JMN Keeping the filehandle open while monitoring a logfile, as done above, can cause logfile-rotation problems on at least some systems. On windows, if a logging process tries to rename the monitored file to the next file in the rotation, it can fail. Rename on windows is apparently implemented as a copy and delete, and deletes won't occur if a file is open for reading. (e.g Windows 'ren' command fails to do even the copy, gnu cygwin 'mv' utility does the copy only.)

The logging process may then start writing to the original logfilename from the beginning - thus you lose an entire logfile worth of data. According to the comments in this perl example of a tail utility: http://www.thbz.org/ppt/tail ; closing & reopening files many times a second is a viable option. This would certainly reduce the chance of a tail utility disrupting log-rotation - but I assume there is still a small possibility of it happening.

The only solution I could think of was to create a copy of the monitored file when you start tailing, and store the new chunks as they arrive - then if you detect a file shrinkage, but the subsequent filename in the log-rotation is missing you write your received data to the file you put aside, and rename it to the next logfilename. (but assuming what rotation naming scheme? logfilename1.log ? logfilename.log1 ? time-based?) This still leaves the possibility of losing a few lines at the end of the log if the logging process does a rotation straight after writing some lines and your tail polling interval is large enough to miss them.

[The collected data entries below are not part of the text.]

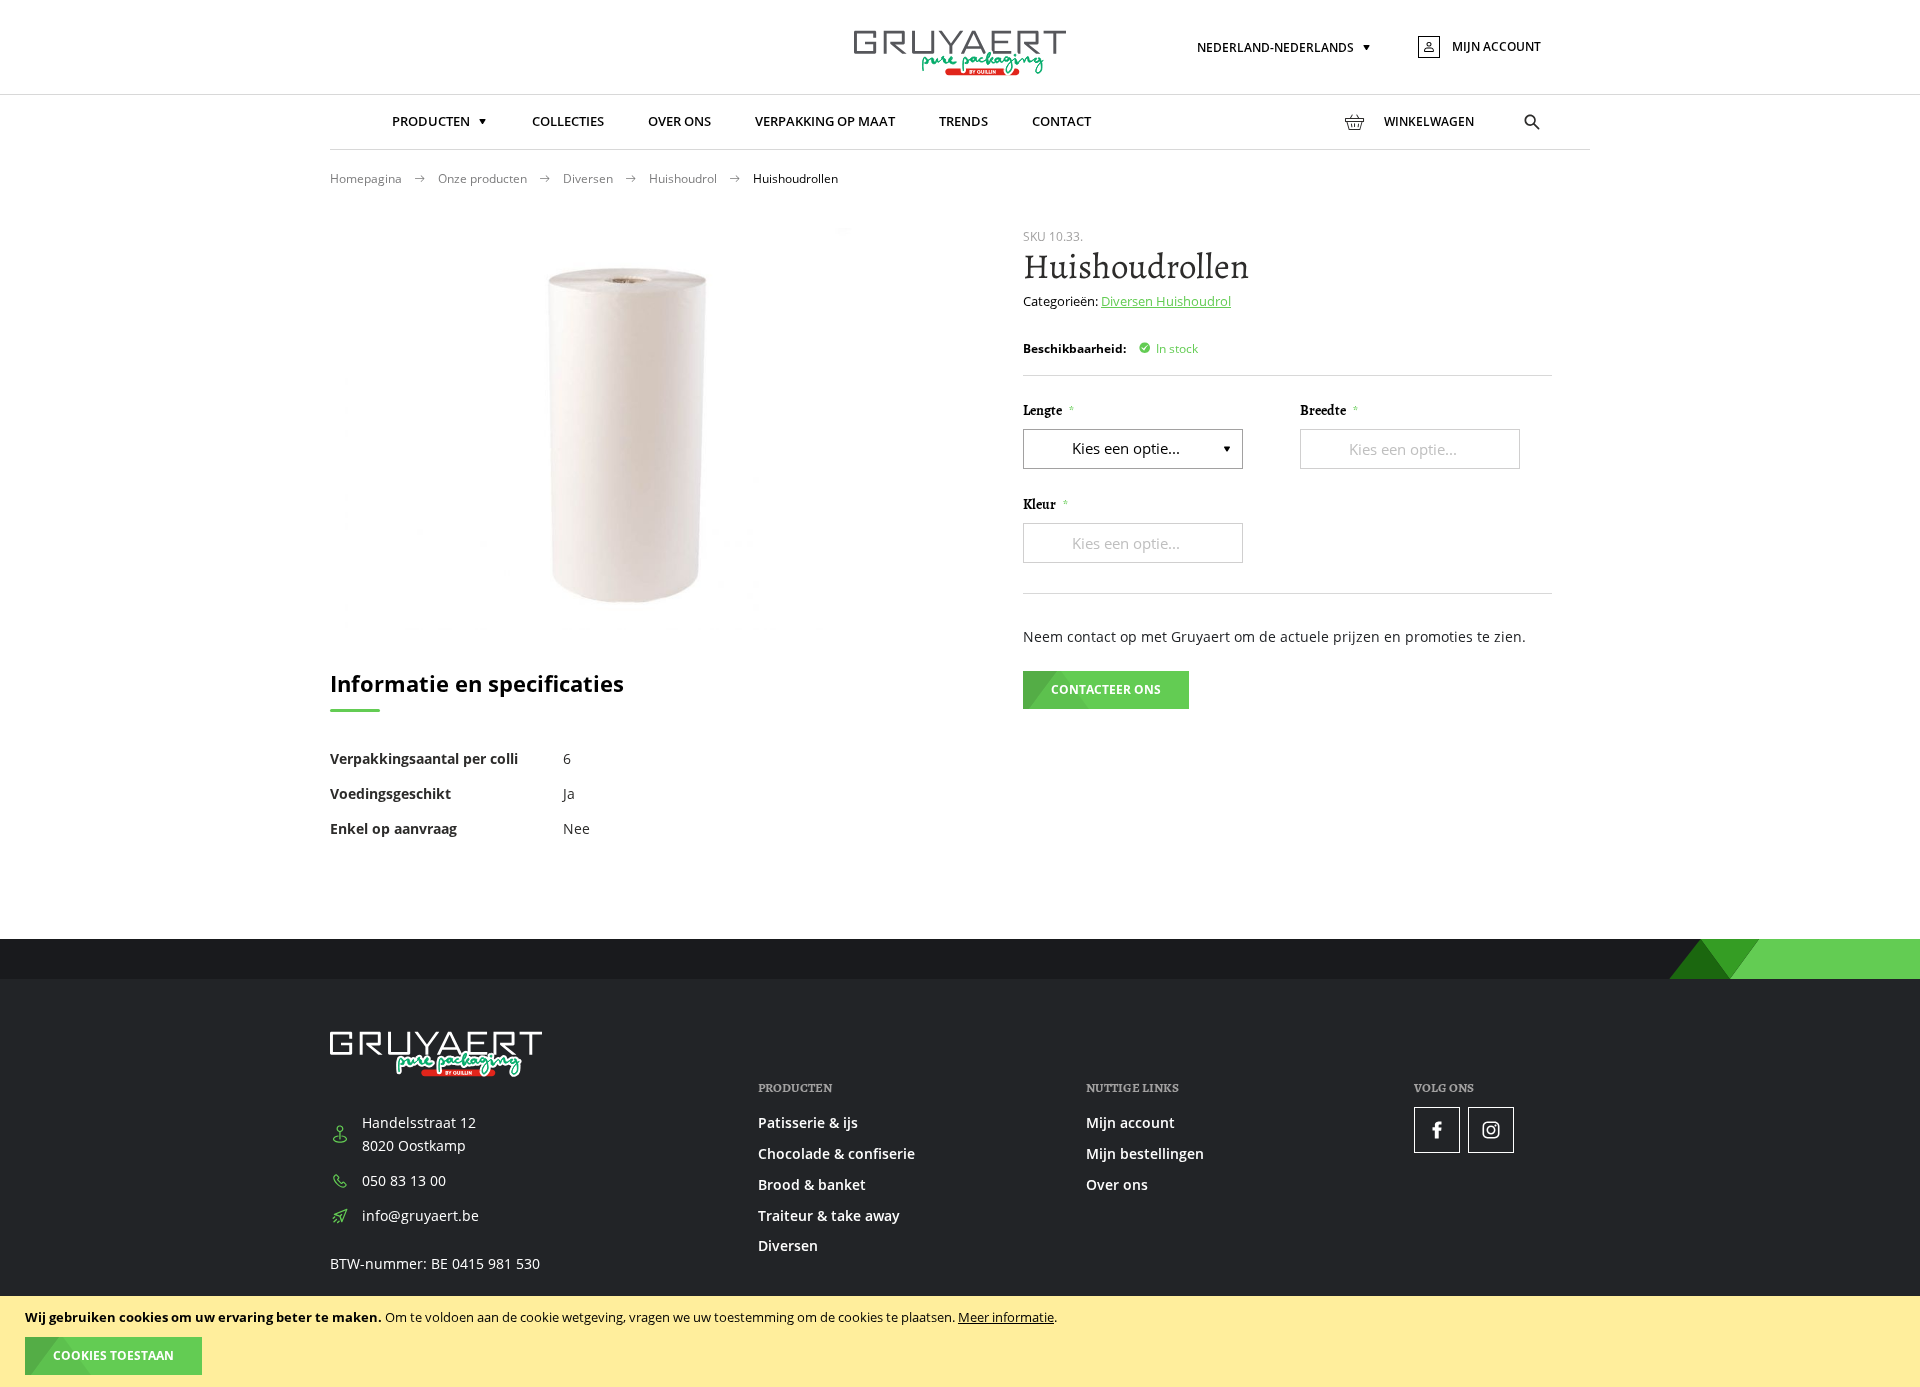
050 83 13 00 (404, 1180)
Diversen (589, 178)
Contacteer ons (1106, 689)
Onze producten (484, 178)
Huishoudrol (684, 178)
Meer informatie (1006, 1317)
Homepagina (367, 178)
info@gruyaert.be (420, 1215)
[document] (962, 1341)
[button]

Assuming no control over the logging process, what is the standard way of dealing with this in a tail-like program?

Presumably it's really the responsibility of the logger to do better checking during its rotation - but I don't trust all loggers to behave correctly - and I've already found one that doesn't. I hope I'm missing something obvious.. or am just plain mistaken in my understanding of what's going on.. is there a truly 'safe' way to monitor logfiles?